Earlier this afternoon, Engle was joined by another survivor of gun violence, former Congresswoman Gabby Giffords, and other leaders in the movement, at an event discussing the intersection of domestic abuse and gun violence hosted by the Center for American Progress, Americans for Responsible Solutions, and the National Domestic Violence Hotline. The event accompanied the release of a CAP report detailing how gun violence affects women and offering policy solutions to better protect them.
The simple fact is that weak gun laws in America make it too easy for domestic abusers and stalkers to get guns, and that means that too many women face a fatal end to domestic abuse. Every day, five women are murdered with a gun. In the last ten years, at least 34 percent of all women murdered were killed by an intimate partner, and more people use guns to commit those crimes than any other weapon (the figure is probably higher but we lack comprehensive data on it). More women have been murdered by an intimate partner with a gun since 2001 than the total number of U.S. troops killed in action during the Iraq and Afghanistan wars combined.
Despite the very serious nature of this issue, our laws are inadequate in addressing it. There are several steps we must take to make sure we are doing everything we can to protect all women and stem the tide of domestic abuse turned fatal because of guns.
1. Bar all convicted abusers, stalkers, and people subject to related restraining orders from possessing guns. While a number of states have some laws on the books to prevent convicted domestic abusers from owning guns, only 9 states prevent people convicted of misdemeanor stalking crimes from possessing guns. That means, in most states, you can be convicted of stalking and still walk into a store, pass a background check, and buy a gun. That puts women at greater risk. Another participant in today’s event, Senator Amy Klobuchar, has introduced common-sense legislation in the Senate to prevent gun violence by stalkers and protect victims.
2. Provide all records of prohibited abusers to the federal background check system.

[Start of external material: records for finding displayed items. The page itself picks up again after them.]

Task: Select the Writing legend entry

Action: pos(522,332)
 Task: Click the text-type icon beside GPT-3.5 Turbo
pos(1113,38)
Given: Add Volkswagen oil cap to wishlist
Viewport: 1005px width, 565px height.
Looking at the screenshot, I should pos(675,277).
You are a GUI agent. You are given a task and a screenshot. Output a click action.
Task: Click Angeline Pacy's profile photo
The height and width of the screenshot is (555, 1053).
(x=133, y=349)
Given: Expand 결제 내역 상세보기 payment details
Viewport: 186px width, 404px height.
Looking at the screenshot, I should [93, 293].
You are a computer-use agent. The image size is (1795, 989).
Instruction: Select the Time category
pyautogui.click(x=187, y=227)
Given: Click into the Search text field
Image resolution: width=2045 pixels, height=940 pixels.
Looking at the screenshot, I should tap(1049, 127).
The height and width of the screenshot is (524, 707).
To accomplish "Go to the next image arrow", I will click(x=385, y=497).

Even in the places where the laws appropriately bar domestic abusers and stalkers from possessing guns, states need to do a better job submitting their records into the national criminal background check database so that if a prohibited purchaser goes to buy a gun, they are denied. The authors of the CAP report, through a Freedom of Information Act request, found that “only three states appear to be submitting reasonably complete records” — and those states account for 79 percent of all records submitted to the database.
3. Require a background check for all gun sales. What does it matter if all abusers are correctly defined as prohibited purchasers, and all of their names are submitted to the national background check database, if these abusers can easily find a way to buy a gun without having to go through a background check through a gun show or online?
4. Ensure that abusers surrender any firearms they own once they become prohibited. Finally, laws must establish clear guidelines for law enforcement to ensure that those who have been convicted of a domestic violence crime and are required to surrender their guns actually do.
Passing most gun safety legislation in recent years has, sadly, been subject to the NRA’s approval. But on this issue, at least in several states that have passed laws this year, the NRA has not objected. It seems that perhaps even it thinks it wise, in this instance at least, to stop allowing dangerous people to have guns.
BOTTOM LINE: “After being raped and nearly killed with a firearm by my ex-boyfriend, I can tell you that women, particularly victims of domestic violence and stalking, are at an unacceptable risk of fatal gun violence,” Sarah Engle said at today’s event. “I survived for a reason: to tell my story and bring changes to this broken system. More needs to be done to protect abused women from gun violence and this report makes clear how we can do that.” It’s time that all of us, especially those with the power to change the laws, listen.